16 September 2009

Cameroon: Orphanages With Hidden Faces

Even though orphanages are expected to bring solace to children in distress, many people use orphanages as a short course to make money.

The joy on the face of Mrs Atangana last Friday was obvious. She danced joy for having found her lost and found daughter. Her baby was given up to an orphanage shortly after she was delivered so that the orphanage could help her take care of her baby. She explained that she did not have enough means to take care of the baby; that is why she sought help from the orphanage. However from time to time she visited to her baby at the orphanage. She last visited her baby in March last and her greatest surprise was that her baby was no where to be found. The authorities of the orphanage claimed to be innocent about the disappearance of the two-year old baby girl. The intervention of Ministry of Social Affairs enabled her to retrieve her baby. This is the situation of many children who pass through orphanages these days. Actually orphanages are expected to bring solace to orphans and children in distress. However this is not the case with many orphanages today. What has raised eyebrows is that many people consider orphanages today as a short course to make money. Normally, orphanages are supposed to prepare children for adoption but instead fake orphanages are involved in children trafficking and other mischievous practices.

In most, cases the children are given out for adoption without informing the relatives or they just disappear. Apart from that, creating an orphanage has become a means of obtaining money and other material support from the government and international donors. The proceeds are rather used to enrich themselves and their families rather than the orphans.

In order to revamp the sector, the Ministry of Social Affairs has drawn up a statistical diary of all the structures taking care of children in distress in the country.

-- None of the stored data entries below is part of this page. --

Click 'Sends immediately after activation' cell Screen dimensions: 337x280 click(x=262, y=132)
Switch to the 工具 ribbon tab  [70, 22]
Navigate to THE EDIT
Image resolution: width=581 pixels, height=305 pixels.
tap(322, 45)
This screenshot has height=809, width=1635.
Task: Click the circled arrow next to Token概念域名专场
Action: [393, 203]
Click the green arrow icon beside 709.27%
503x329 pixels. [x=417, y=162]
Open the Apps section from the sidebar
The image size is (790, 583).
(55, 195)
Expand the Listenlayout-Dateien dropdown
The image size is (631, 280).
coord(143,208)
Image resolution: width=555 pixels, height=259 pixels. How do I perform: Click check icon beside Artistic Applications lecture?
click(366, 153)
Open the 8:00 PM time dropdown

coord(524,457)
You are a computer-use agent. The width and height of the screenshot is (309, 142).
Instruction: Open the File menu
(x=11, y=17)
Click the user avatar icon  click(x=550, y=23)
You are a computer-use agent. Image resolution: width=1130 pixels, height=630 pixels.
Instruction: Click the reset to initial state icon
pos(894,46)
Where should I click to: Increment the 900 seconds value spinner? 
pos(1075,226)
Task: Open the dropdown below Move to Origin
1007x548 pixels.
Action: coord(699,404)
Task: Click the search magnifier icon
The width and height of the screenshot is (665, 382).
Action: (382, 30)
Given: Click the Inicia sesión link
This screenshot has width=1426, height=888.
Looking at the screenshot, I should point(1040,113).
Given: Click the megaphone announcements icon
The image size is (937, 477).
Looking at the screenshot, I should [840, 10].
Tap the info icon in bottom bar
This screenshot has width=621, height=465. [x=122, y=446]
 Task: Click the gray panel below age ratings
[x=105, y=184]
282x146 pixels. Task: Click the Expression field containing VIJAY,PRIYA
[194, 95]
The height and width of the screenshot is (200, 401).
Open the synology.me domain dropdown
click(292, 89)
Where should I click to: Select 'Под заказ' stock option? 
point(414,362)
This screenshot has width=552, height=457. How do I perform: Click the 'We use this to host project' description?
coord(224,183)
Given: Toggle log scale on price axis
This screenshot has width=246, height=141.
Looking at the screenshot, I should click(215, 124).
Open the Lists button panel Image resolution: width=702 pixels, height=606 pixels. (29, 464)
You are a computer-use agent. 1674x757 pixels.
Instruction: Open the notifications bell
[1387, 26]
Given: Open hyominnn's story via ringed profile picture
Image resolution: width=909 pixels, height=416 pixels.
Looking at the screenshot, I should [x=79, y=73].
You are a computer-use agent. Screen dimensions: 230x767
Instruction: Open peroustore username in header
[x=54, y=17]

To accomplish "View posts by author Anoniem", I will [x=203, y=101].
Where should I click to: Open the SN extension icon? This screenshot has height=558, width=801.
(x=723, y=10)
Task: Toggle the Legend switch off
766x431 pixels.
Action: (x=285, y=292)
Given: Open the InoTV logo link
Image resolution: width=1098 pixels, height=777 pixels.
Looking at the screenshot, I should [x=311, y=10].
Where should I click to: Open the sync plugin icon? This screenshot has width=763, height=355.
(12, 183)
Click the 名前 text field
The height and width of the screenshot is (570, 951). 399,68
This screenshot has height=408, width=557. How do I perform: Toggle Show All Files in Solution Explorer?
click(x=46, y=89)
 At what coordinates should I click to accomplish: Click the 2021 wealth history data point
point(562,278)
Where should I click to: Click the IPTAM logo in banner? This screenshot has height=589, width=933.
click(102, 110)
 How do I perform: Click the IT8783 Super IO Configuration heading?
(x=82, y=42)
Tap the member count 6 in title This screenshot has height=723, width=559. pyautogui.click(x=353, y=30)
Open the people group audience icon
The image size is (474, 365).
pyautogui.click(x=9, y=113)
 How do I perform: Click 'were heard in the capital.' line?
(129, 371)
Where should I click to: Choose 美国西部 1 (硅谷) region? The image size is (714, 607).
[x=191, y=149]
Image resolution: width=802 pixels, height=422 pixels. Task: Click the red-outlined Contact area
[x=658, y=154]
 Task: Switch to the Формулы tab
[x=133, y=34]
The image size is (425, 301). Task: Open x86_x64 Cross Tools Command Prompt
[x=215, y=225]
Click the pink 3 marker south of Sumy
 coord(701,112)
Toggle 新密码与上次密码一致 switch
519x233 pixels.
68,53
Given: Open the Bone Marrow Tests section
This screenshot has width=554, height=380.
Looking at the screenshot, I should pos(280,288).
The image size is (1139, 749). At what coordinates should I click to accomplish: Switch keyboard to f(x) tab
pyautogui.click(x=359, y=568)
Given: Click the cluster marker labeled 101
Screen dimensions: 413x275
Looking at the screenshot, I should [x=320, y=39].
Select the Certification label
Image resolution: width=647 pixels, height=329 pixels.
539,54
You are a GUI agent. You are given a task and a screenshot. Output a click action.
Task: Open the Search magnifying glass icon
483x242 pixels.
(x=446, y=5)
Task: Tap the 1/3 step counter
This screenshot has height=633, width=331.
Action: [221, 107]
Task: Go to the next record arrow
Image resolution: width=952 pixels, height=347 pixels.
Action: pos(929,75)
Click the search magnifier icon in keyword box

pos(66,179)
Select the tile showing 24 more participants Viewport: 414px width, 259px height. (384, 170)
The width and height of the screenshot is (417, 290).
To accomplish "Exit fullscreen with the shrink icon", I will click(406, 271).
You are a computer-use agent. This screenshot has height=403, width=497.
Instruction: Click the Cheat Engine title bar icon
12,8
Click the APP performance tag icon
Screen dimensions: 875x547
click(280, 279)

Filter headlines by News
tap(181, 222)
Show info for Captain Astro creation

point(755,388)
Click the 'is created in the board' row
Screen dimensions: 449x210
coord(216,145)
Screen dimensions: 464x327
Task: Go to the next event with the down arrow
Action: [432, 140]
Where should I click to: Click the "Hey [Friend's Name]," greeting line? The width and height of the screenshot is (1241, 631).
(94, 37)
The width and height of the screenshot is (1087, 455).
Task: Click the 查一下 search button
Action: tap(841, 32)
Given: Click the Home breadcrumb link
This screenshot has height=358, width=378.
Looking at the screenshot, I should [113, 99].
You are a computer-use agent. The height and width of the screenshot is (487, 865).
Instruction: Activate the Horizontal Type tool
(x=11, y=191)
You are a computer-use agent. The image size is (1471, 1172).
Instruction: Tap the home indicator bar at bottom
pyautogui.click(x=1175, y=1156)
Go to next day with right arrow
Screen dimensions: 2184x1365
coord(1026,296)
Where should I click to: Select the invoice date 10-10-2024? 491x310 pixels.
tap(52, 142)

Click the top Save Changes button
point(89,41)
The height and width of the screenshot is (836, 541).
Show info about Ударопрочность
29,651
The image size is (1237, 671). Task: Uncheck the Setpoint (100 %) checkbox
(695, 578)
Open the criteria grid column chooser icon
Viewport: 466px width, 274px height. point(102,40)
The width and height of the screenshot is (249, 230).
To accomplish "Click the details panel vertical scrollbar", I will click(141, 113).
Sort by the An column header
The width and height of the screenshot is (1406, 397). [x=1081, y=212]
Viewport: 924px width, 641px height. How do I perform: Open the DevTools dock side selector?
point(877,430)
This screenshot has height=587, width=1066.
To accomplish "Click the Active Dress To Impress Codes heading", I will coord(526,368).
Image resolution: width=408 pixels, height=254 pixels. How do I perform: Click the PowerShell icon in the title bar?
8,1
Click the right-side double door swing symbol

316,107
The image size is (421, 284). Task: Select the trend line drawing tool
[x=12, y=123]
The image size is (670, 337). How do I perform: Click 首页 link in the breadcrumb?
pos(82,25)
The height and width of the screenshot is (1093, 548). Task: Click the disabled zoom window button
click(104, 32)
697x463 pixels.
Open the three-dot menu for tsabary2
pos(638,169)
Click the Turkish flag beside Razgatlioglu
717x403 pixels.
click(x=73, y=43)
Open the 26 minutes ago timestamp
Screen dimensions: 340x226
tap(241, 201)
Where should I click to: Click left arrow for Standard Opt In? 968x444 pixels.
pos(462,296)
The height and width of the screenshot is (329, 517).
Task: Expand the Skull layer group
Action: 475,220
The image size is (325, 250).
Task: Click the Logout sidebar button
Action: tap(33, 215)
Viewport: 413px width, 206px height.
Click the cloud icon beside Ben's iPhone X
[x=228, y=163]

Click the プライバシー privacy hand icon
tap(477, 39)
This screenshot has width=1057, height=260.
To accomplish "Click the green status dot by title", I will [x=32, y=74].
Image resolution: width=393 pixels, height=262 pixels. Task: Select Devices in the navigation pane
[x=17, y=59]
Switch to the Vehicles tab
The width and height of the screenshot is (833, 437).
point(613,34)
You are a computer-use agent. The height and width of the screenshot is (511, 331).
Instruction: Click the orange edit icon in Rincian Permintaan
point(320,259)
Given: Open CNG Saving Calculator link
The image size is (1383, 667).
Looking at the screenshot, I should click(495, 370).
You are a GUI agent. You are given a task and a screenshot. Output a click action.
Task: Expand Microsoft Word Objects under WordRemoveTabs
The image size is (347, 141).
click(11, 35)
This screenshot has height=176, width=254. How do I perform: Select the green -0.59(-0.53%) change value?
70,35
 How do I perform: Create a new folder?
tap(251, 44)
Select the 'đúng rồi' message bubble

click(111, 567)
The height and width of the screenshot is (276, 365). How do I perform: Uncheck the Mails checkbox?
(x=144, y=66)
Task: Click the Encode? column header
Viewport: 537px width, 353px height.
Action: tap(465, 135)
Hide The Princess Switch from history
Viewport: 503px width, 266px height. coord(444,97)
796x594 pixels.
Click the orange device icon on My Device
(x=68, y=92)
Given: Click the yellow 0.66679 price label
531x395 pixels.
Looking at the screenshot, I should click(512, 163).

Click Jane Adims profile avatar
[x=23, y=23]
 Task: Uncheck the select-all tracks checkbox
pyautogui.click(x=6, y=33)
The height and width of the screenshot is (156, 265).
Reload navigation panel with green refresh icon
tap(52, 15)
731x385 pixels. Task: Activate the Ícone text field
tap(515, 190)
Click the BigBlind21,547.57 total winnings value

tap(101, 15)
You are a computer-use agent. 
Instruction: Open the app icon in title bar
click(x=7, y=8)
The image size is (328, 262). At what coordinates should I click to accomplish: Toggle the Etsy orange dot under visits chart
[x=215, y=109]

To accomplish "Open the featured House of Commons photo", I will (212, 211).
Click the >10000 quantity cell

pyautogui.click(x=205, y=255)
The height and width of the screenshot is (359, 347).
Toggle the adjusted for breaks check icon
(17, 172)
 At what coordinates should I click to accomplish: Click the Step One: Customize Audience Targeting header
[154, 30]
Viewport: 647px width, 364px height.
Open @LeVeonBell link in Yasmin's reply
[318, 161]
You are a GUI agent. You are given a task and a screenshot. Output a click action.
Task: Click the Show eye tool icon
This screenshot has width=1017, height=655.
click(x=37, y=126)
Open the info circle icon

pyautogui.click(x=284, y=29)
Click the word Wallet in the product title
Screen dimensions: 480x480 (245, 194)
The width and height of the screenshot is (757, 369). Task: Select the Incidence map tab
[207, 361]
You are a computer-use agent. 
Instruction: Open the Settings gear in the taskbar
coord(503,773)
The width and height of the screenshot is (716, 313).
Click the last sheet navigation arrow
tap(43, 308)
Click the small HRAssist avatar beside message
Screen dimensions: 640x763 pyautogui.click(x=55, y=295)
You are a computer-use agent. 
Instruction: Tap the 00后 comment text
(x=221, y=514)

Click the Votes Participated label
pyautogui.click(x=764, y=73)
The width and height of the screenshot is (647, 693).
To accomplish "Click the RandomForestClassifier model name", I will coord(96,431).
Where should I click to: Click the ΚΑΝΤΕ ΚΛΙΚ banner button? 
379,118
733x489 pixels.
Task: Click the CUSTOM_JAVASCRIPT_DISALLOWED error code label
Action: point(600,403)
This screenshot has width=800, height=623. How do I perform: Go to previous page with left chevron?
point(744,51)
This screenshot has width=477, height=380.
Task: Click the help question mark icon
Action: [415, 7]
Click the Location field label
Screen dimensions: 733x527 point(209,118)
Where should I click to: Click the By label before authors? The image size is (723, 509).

The structures were classified in to three categories A, B and C. Those in category A are among the orphanages that are legal and in conformity with the law. Those in category B are those which are ready to improve on their situation and those in category C are those that are likely to be closed. Sources at the Ministry of Social Affairs say that the major problem is where to keep the orphans when the structures must have been closed.

Last year, the Ministry of Social Affairs sent a team to all the regions of the country to reinforce the capacities of those structures and remind them of the need to respect the existing rules and regulations. However, the Ministry of Social Affairs is working hard to improve the situation of orphans in the country.